SOURCE DOCUMENT:
::::::::::
While the added carbon can help to alleviate the volume expansion from the cycling process, it also decreases the full cell volumetric energy density. Due to the heat generated from the ball milling process, decreasing the carbon content using the traditional milling process can increase cold-welding of the metal grains (e.g., metal particles), especially for the low melting temperature metals such as Sn. This can increase both the grain size and the secondary particle size, which are undesirable for battery applications. Therefore, a new processing route is needed to fabricate anode particles with desired micro/nanostructures.

In this disclosure, we demonstrate a new route using cryogenic milling (cryomilling) to fabricate nanostructured alloy anodes. Disclosed are new cryomilling techniques and nanostructured materials, devices, systems and methods of their fabrication using cryomilling techniques.

Cryomilling is a cost-effective manufacturing method that is already widely used in the food industry, polymer powder synthesis, and fabrication of nanostructured alloys. Due to the presence of a ductile-to-brittle transition for many materials at low temperatures, cryomilling can efficiently alleviate the cold-welding and reduce the grain/particle size. Previous studies have also demonstrated the usage of cryomilling to evenly distribute various types of carbon between metal grains for mechanical properties enhancements. To demonstrate the feasibility and the benefits of cryomilling on the fabrication of battery anode materials, SnSb intermetallic was selected as a model system. SnSb has attracted considerable attention due to its high theoretical capacity of 825 mAh/g. Additionally, researchers have found the two-step lithiation reaction of SnSb can create a LiSb matrix structure to buffer the volume expansion and improve the cycling stability. However, bulk micron size SnSb particle can still form cracks upon cycling, resulting in capacity decay upon cycling.
::::::::::
RECORD EXTRACTS:
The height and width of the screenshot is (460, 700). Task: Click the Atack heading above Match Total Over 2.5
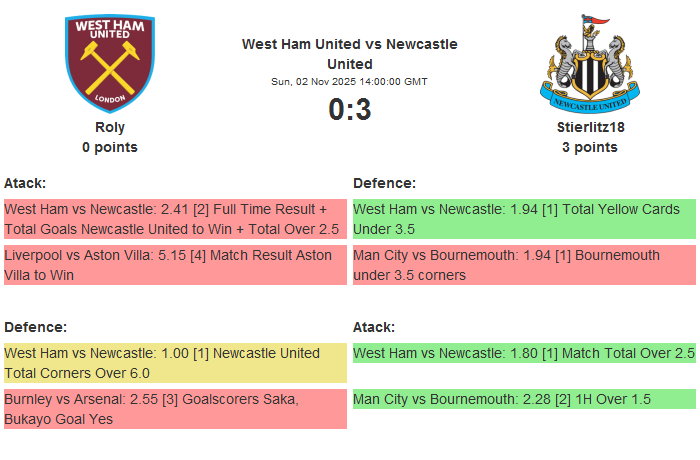(374, 327)
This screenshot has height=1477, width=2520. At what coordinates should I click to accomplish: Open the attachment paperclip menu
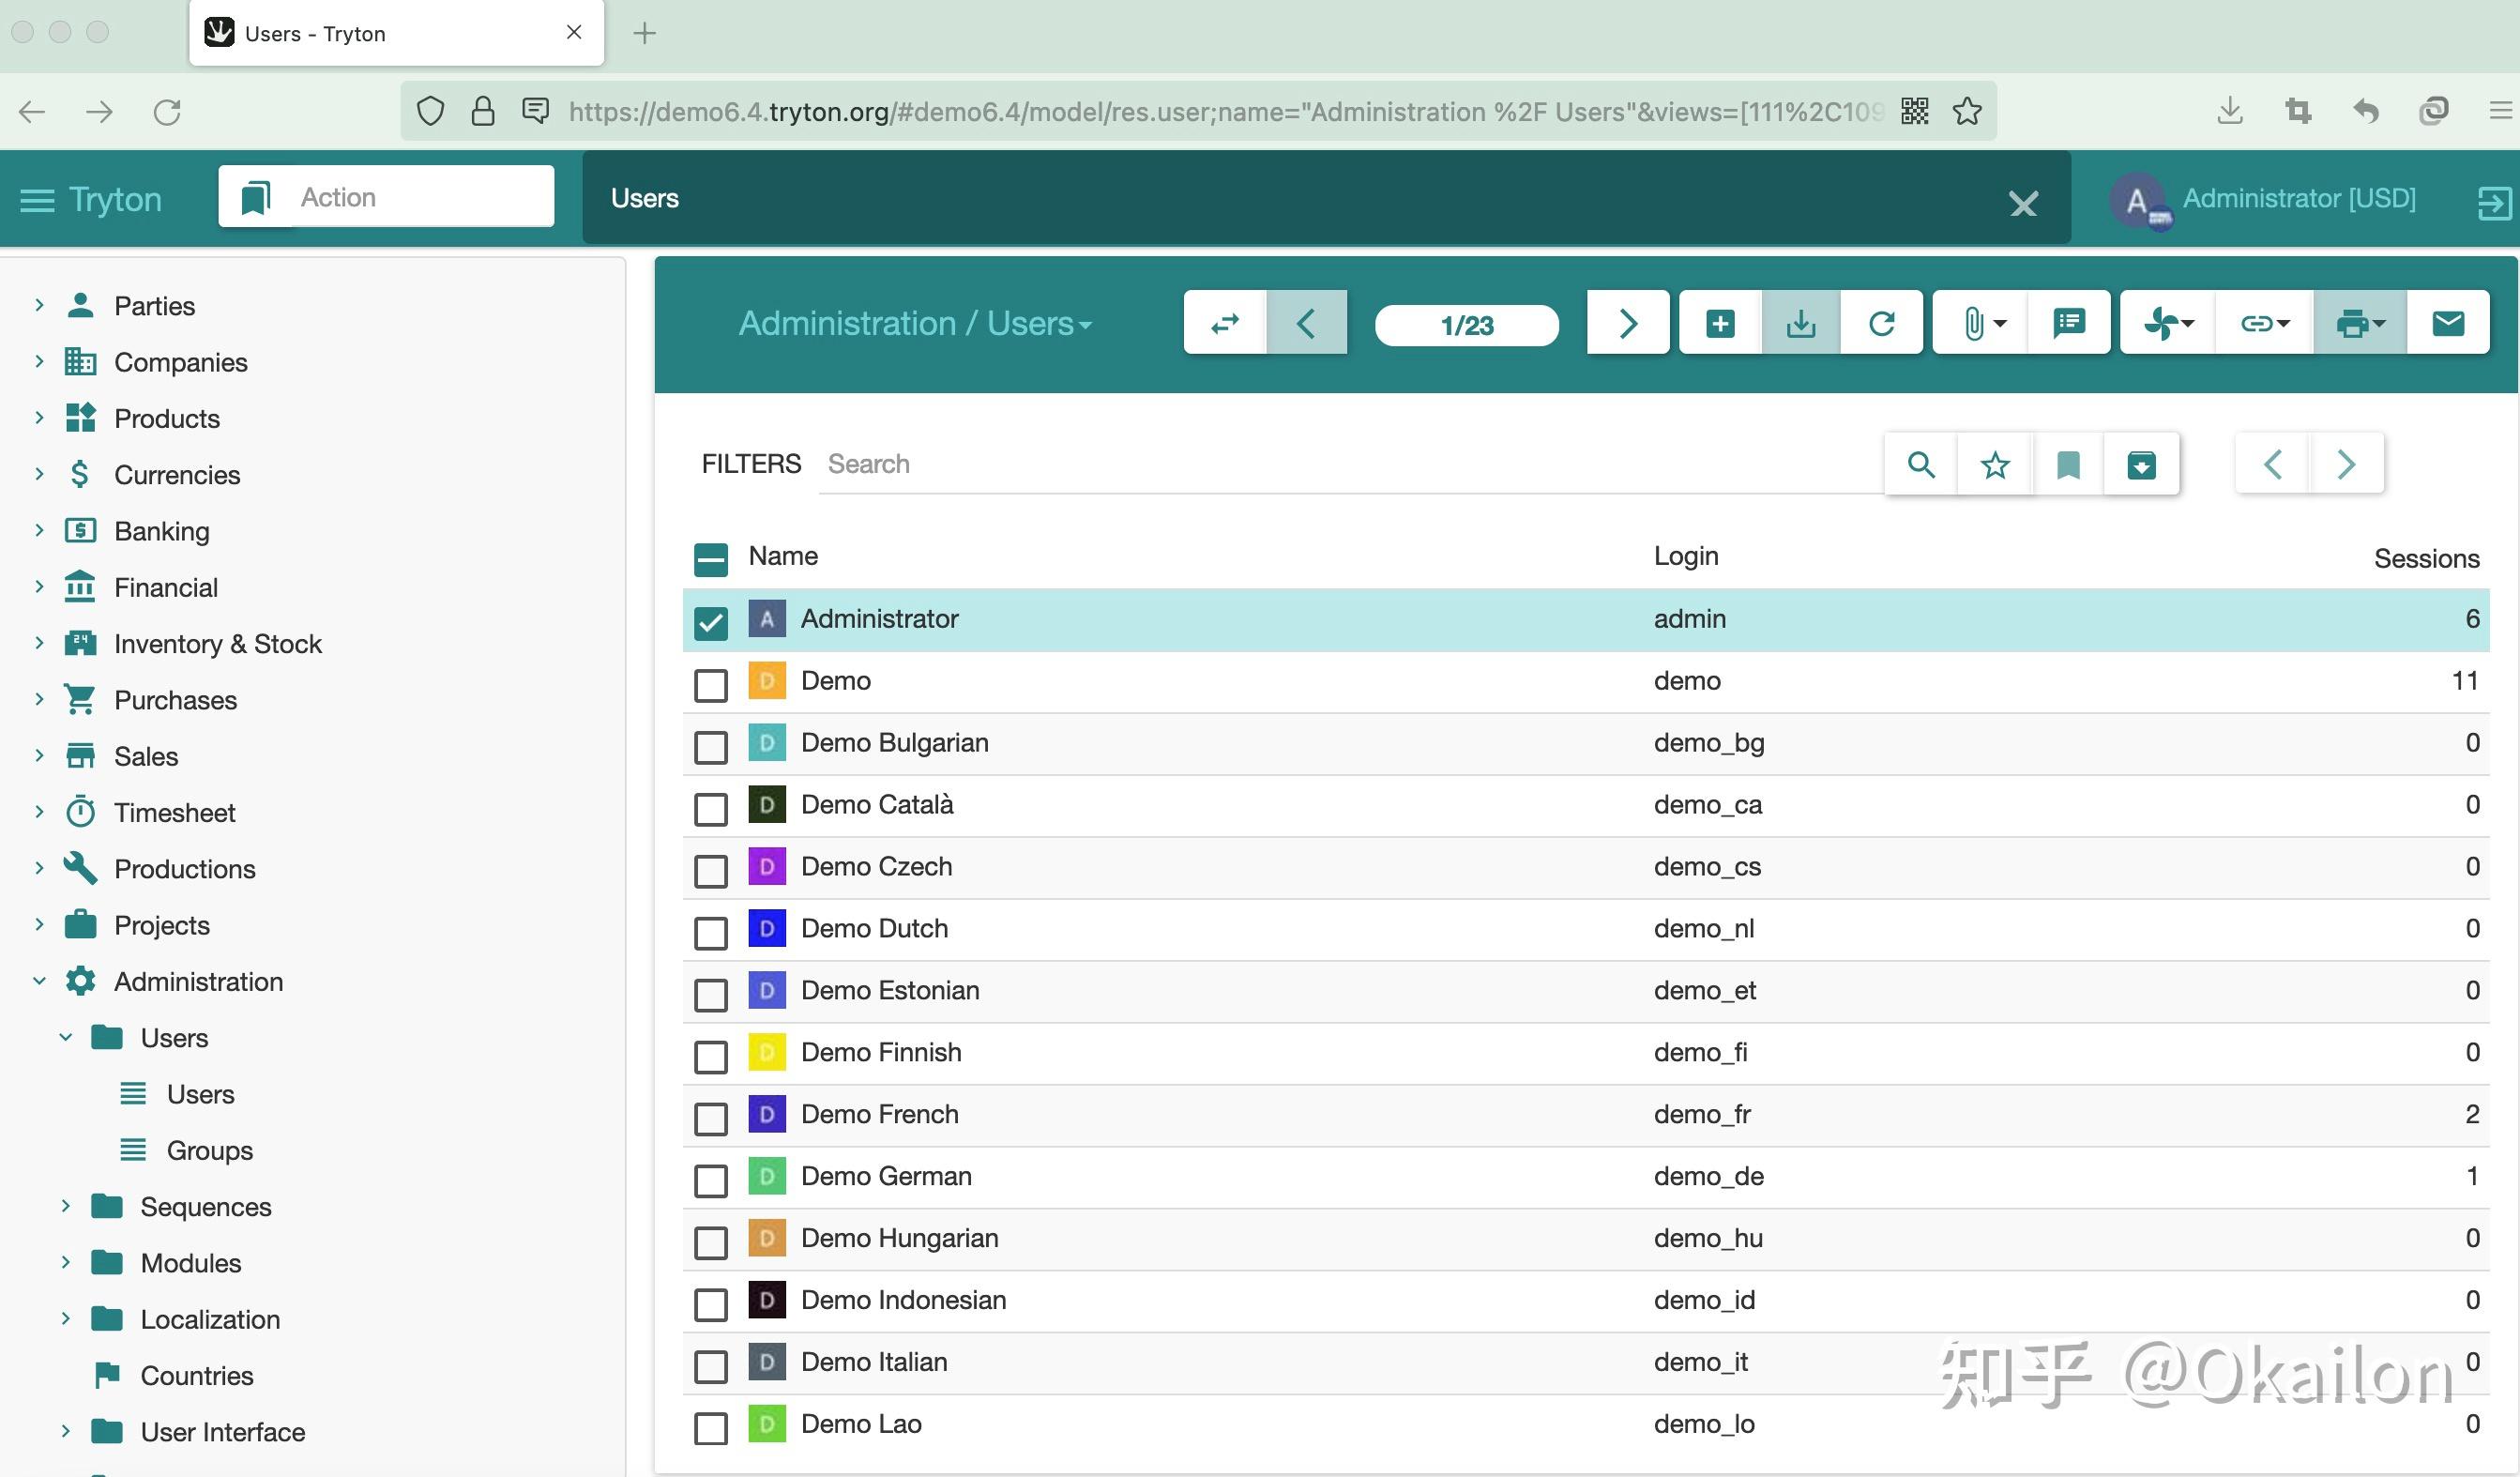[x=1981, y=323]
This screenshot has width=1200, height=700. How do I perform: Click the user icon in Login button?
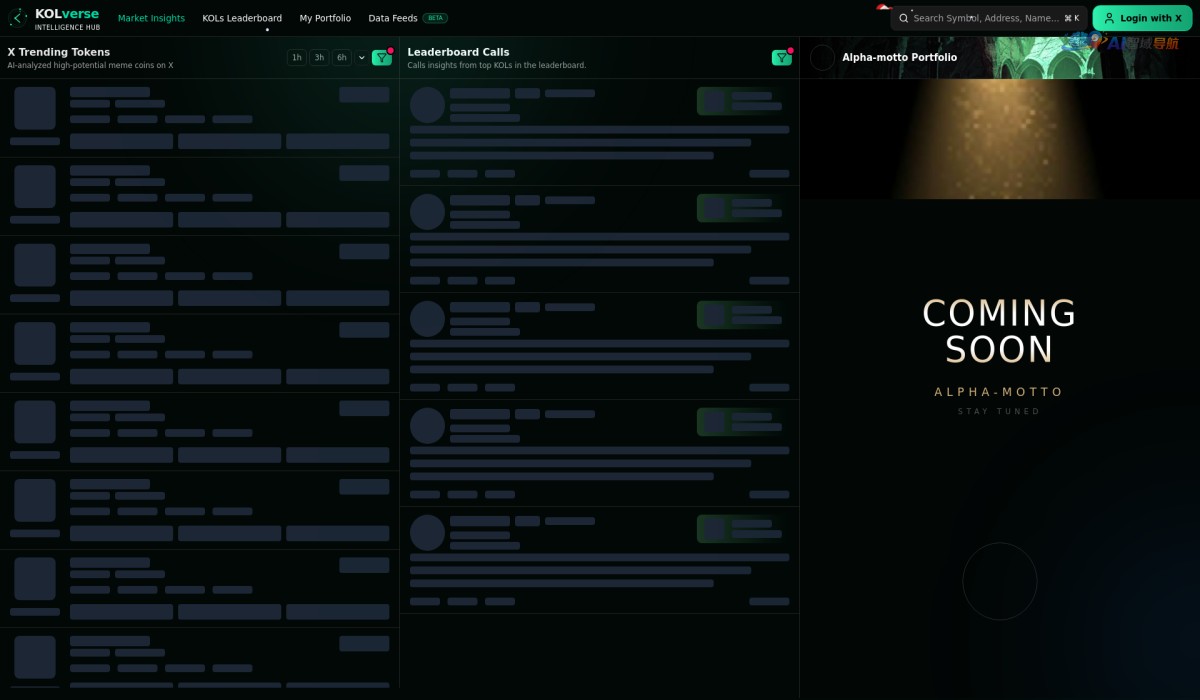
::::::::::
SET TASKS:
**1)** In the cryomilling excerpt, condense the paragraph beginning "Cryomilling is a cost-effective manufacturing method" into a bulleted list that keeps its main facts.
**2)** Resume the cryomilling excerpt, picking up immediately after its final sentence.

TASK-BY-TASK OUTPUTS:
**1)**
- Cryomilling is a cost-effective manufacturing method already widely used in the food industry, in polymer powder synthesis, and in fabricating nanostructured alloys.
- Many materials have a ductile-to-brittle transition at low temperatures, so cryomilling efficiently alleviates cold-welding and reduces grain/particle size.
- Previous studies used cryomilling to evenly distribute various types of carbon between metal grains to enhance mechanical properties.
- SnSb intermetallic was selected as a model system to demonstrate the feasibility and benefits of cryomilling for battery anode materials.
- SnSb has attracted considerable attention for its high theoretical capacity of 825 mAh/g.
- Its two-step lithiation reaction can create a LiSb matrix structure that buffers volume expansion and improves cycling stability.
- Bulk micron-size SnSb particles can still crack during cycling, which causes capacity decay.

**2)**
In example implementations described herein, the synthesis of SnSb—C composite using three ball milling methods is compared: (i) high-energy ball milling, (ii) (lower energy) planetary ball milling, and (iii) cryomilling. For example, in the implementations, SnSb—C composite fabricated with HEBM showed severe cold-welding and a particle size >100 μm. The composite made with the planetary ball milling demonstrated poor cycling stability. In contrast, with the cryomilling method, stable and high-energy density SnSb—C anode can be fabricated in one step. Scanning transmission electron microscopy (STEM) and post-cycling SEM revealed that the refined grain size and well-dispersed graphene nanoplatelets are effective to alleviate the volume expansion and prevent particle cracking after cycling. The disclosed cryomilling techniques demonstrate a new method to fabricate practical nanostructured battery electrodes.

Example embodiments and implementations of the present nanostructured materials technology and cryomilling technology are described below.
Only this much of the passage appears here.